In the 2011–12 season, De Leeuw made his debut for Cambuur, in a 4–2 win over AGOVV Apeldoorn, in the opening game of the season and he scored his first goal, on 11 September 2011, in a 4–1 win over Volendam. On 9 December 2011, he scored twice, in a 5–1 win over Veendam. In his first season at Cambuur, De Leeuw scored eleven goals in thirty-four appearances in all competitions, becoming the club's second top-scorer behind Erik Bakker.

At the end of the 2012–13 season, it was announced that De Leeuw would be leaving the club on a free transfer.

===Ross County===
On 19 June 2013, De Leeuw signed for Scottish Premiership side Ross County, penning a two-year deal. Two months after joining Ross County F.C., De Leeuw said he had settled in Scotland and he thought that the Scottish Football playing style was more physical than in The Netherlands, but wasn't just "a bit kick and rush." De Leeuw also later said he had no regrets joining Ross County, saying it had been a great experience for him.

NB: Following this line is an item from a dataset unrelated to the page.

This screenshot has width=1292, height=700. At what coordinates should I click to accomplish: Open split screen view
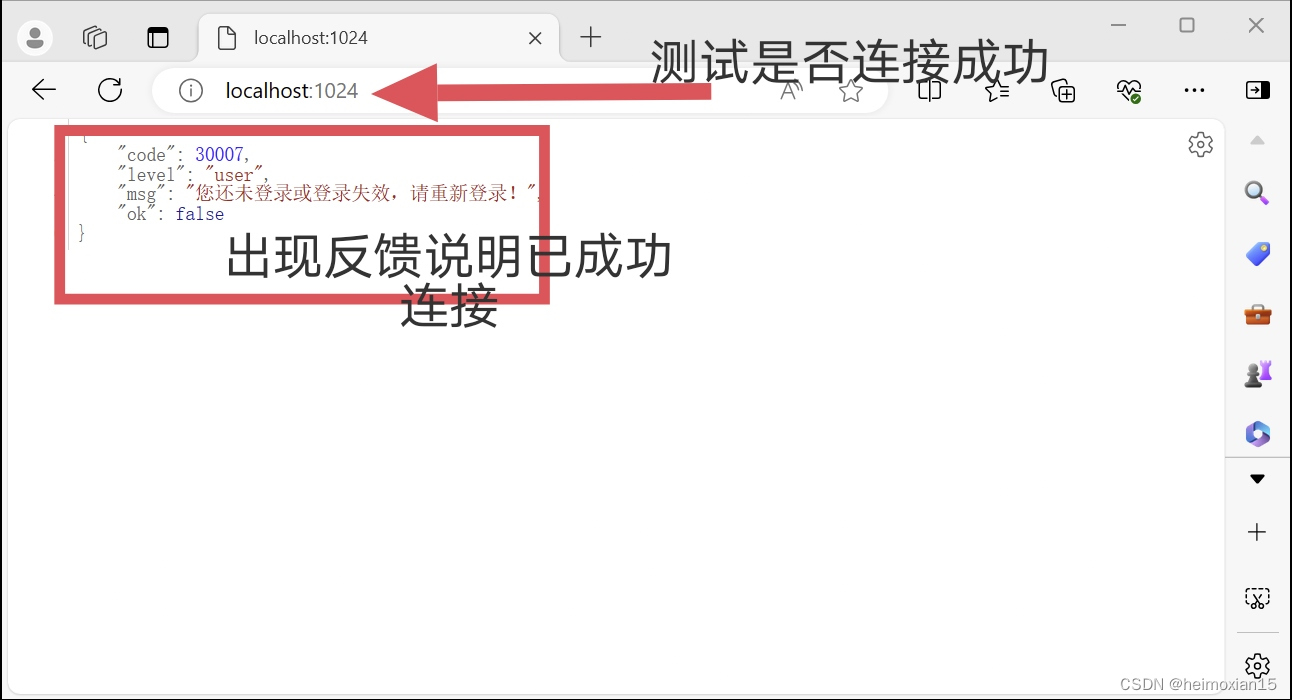[930, 91]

De Leeuw made his debut for the club, coming on as substitute in the 46th minute for Branislav Mićić, in a 3–1 loss against Partick Thistle. He scored his first goal for the club with an 89th-minute header to equalise against Hearts. Two minutes later, De Leeuw crossed the ball for Richard Brittain to score to win the game for Ross County. After the match, Manager Derek Adams praised De Leeuw's performance. He then scored in the next game, a 3–1 defeat against Motherwell. After scoring six goals, De Leeuw, then scored two goals in two games, both 1-1 draws, first against Aberdeen and then Celtic.

In the last game of the season, with Ross County's place in the Scottish Premiership secure for another season, De Leeuw scored the winning goal, as they beat Partick Thistle 3–2, to finish in seventh place. The win also boosted the club's earnings, as they received £200,000 in SPFL prize money. During the season, De Leeuw created controversy after claiming the club preferred to use their own home-grown players instead of foreign players in the first team. In his first season at Ross County, he finished the season as the top scorer, scoring nine goals in thirty-five appearances in all competitions.

Ahead of the 2014–15 season, De Leeuw was linked with a move away from Ross County, although the club said there had been no bids made for him. In the second round of the Scottish League Cup, De Leeuw scored his first goal of the season, from an opener, in a 2–1 win over Stranraer. However, on 28 October 2014, Ross County manager Jim McIntyre announced that De Leeuw's contract had been terminated after he asked to be released for personal reasons, with a return to his home country expected.

===Army United F.C.===
After leaving Ross County, de Leeuw returned to Netherlands, where he went on trial at NAC Breda. However, his trial at NAC Breda came to an end after the club opted against giving him a new contract.

After talks with PSV Eindhoven failed to materialise, de Leeuw looked further afield for a club.
On 23 January 2015, de Leeuw signed a contract with Army United in Thai Premier League. Playing in the Army United F.C. in the Thai Premier League, De Leeuw expressed surprise over the playing style in the league, claiming it's easy to adapt.

=== Chiangmai United F.C. ===
Leeuw finished the first leg of the 2022/23 season with Chiangmai United F.C. as equal 19th highest goal scorer for the league with 5 goals.